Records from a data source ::
....
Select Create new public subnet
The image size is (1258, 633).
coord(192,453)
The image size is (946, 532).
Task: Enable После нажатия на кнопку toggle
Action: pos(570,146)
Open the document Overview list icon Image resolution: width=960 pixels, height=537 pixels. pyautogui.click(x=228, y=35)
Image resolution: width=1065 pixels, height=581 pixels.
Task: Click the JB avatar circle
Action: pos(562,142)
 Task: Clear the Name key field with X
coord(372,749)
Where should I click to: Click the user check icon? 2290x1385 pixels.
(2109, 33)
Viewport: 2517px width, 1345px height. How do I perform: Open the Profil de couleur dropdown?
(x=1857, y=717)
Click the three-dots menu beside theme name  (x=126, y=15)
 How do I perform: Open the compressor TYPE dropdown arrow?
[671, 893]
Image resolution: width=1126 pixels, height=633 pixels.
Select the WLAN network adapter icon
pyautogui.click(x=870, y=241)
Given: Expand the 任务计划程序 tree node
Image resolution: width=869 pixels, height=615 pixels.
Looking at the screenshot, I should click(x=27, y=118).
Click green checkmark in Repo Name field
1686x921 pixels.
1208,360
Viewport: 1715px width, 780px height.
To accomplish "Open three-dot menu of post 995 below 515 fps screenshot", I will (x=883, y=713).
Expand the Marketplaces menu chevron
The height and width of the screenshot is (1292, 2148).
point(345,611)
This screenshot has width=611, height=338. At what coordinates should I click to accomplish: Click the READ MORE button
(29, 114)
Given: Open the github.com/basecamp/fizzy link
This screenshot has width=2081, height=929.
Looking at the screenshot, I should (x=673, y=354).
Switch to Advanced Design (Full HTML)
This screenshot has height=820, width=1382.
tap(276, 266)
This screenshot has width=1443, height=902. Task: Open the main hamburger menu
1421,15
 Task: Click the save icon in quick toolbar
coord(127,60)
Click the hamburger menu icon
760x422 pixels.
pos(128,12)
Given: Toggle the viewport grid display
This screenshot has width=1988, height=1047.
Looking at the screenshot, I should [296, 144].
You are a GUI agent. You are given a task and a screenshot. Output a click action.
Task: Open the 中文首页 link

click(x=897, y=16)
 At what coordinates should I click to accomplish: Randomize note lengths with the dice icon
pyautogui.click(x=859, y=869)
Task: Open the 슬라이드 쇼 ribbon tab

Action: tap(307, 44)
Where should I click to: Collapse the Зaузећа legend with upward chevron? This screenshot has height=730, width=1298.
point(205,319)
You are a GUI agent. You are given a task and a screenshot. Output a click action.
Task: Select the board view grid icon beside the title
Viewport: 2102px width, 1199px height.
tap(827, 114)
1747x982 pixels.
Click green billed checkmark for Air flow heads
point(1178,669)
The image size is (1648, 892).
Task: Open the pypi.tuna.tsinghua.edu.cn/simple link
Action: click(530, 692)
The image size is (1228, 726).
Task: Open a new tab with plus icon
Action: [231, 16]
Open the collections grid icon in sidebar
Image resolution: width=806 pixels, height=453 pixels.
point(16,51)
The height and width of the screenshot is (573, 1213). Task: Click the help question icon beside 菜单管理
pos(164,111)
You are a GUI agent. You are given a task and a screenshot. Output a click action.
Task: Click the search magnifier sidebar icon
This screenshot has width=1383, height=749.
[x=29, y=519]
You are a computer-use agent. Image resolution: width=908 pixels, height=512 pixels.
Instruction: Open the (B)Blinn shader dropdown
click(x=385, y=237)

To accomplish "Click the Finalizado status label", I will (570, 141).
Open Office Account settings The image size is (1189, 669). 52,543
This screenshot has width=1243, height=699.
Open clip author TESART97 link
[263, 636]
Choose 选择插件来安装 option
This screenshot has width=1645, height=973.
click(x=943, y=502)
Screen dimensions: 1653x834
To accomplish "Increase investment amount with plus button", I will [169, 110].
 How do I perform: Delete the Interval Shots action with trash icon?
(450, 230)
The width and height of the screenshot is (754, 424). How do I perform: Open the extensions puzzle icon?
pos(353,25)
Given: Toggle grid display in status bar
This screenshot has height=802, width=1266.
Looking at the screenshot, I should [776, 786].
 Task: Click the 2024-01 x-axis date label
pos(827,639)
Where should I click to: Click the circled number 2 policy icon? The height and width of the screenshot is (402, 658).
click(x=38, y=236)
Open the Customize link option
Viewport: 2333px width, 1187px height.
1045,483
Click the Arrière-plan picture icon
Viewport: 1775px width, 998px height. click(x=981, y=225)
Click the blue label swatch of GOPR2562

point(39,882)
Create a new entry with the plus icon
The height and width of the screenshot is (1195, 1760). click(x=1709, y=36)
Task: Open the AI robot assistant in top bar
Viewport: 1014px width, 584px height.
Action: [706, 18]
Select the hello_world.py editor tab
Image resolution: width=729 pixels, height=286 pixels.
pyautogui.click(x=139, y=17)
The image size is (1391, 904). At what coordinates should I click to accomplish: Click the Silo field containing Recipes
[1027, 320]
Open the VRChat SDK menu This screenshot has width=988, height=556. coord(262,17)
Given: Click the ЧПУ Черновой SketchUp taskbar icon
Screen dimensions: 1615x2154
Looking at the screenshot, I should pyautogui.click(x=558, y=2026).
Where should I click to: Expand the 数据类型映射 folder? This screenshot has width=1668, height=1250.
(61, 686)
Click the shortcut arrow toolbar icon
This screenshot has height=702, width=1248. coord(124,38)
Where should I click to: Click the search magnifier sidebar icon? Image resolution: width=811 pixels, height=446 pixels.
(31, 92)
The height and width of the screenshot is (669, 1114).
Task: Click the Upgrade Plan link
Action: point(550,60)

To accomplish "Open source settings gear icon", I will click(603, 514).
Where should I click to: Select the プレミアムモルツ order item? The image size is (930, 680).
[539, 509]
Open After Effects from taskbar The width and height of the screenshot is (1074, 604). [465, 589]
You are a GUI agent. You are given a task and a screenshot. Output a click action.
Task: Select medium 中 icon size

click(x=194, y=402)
....
ASSIGNMENT :: Your response should hold the lines from the first line of the entries above through the line with "Viewport: 1715px width, 780px height.", each retyped exactly, and nothing else.

ANSWER TO THE PROBLEM ::
Select Create new public subnet
The image size is (1258, 633).
coord(192,453)
The image size is (946, 532).
Task: Enable После нажатия на кнопку toggle
Action: pos(570,146)
Open the document Overview list icon Image resolution: width=960 pixels, height=537 pixels. pyautogui.click(x=228, y=35)
Image resolution: width=1065 pixels, height=581 pixels.
Task: Click the JB avatar circle
Action: pos(562,142)
 Task: Clear the Name key field with X
coord(372,749)
Where should I click to: Click the user check icon? 2290x1385 pixels.
(2109, 33)
Viewport: 2517px width, 1345px height. How do I perform: Open the Profil de couleur dropdown?
(x=1857, y=717)
Click the three-dots menu beside theme name  (x=126, y=15)
 How do I perform: Open the compressor TYPE dropdown arrow?
[671, 893]
Image resolution: width=1126 pixels, height=633 pixels.
Select the WLAN network adapter icon
pyautogui.click(x=870, y=241)
Given: Expand the 任务计划程序 tree node
Image resolution: width=869 pixels, height=615 pixels.
Looking at the screenshot, I should click(x=27, y=118).
Click green checkmark in Repo Name field
1686x921 pixels.
1208,360
Viewport: 1715px width, 780px height.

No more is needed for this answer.